• Task set:
1. Copy the T-21 blaster tutorial excerpt word for word, starting at "Don’t worry about" and ending at "Enjoy the build!".
2. Extend the T-21 blaster tutorial excerpt by writing the text that follows its final sentence.

• Document excerpt:
## Begin
Here’s my T-21 blaster tutorial. There hasn’t really been many clear T-21 tutorials, so I thought I would document my build and share it with the Empire!

Keep in mind that this is not a “millimeter” exact replica, it’s the best I could make using many reference photos of actual Lewis guns, screenshots from ANH, and scaling all of the photos in Photoshop to create a template. I preferred not to use photos of T-21’s since most are interpretations, or cast copies of a real Lewis anyways. For any given part, I would gather at least 3 images, and then scale them in Photoshop to the same scale, and take the measurements from inside the software.

Don’t worry about getting every measurement and detail exact. The fact is, only real enthusiasts will know you’re “an eighth of an inch off here”, the average person will know it’s a BFG blaster, so just get on with it. That being said, if you want to go all the way and add every wire and greeblie, go for it. Interpret this template and tutorial as you wish and modify your build to suit your needs. Enjoy the build!
## End
• Dataset extract:
## Begin
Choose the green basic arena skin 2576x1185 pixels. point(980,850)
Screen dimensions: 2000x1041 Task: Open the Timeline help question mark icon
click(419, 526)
## End
• Task-by-task outputs:
1.
Don’t worry about getting every measurement and detail exact. The fact is, only real enthusiasts will know you’re “an eighth of an inch off here”, the average person will know it’s a BFG blaster, so just get on with it. That being said, if you want to go all the way and add every wire and greeblie, go for it. Interpret this template and tutorial as you wish and modify your build to suit your needs. Enjoy the build!

2.
I had to make substitutions for many materials, since not everything is available locally. Always look around the house and see what you can find. The fact is, if we all had machine shops with lathes and CNC machines, making props would be much easier. But part of the fun is sourcing “found” parts and supplies you can use, that’s the SW tradition!

I feel that this is a fairly accurate trooping blaster. If anyone has any more detailed measurements, please feel free to share them so that we can develop a more detailed resource for the T-21 blaster.

With that out of the way, let’s get started! First off is a materials list.

Materials

3/4 “ inch thick wood (I used pine shelving)for the main body / receiver

3/8” inch thick wood for the stock (I couldn’t find any, so I used ¼”)

3.5” diameter PVC pipe for the main barrel (I used 3” “Cell core” ABS pipe, which has an outer diameter of approx 3.5”)

3.5” connector (you will cut rings from this)

2.5” diameter PVC pipe for the barrel tip (I couldn’t find any locally, so I took some 3” PVC and cut it down to 2 7/8” diameter)

4” corrugated drain tubing for the barrel (you can use D profile adhesive rubber trim for car doors for more accuracy)

Sheet styrene for details (I used 2mm and 1.5mm a lot)

1.25” piping (small section for the sight)

2” PVC piping (for the chamber or whatever you call it that holds the bullets in the main body / receiver )

Tools

Jig saw / scroll saw

Saw for cutting large sections / straight lines

Dremel

Files

Sandpaper

Clamps (spring clamps like you used for armor)

Rivet gun / rivets (1/8”)

Craft / exacto knife

Adhesives, etc.

E-6000

Wood glue

Plastic weld (styrene glue)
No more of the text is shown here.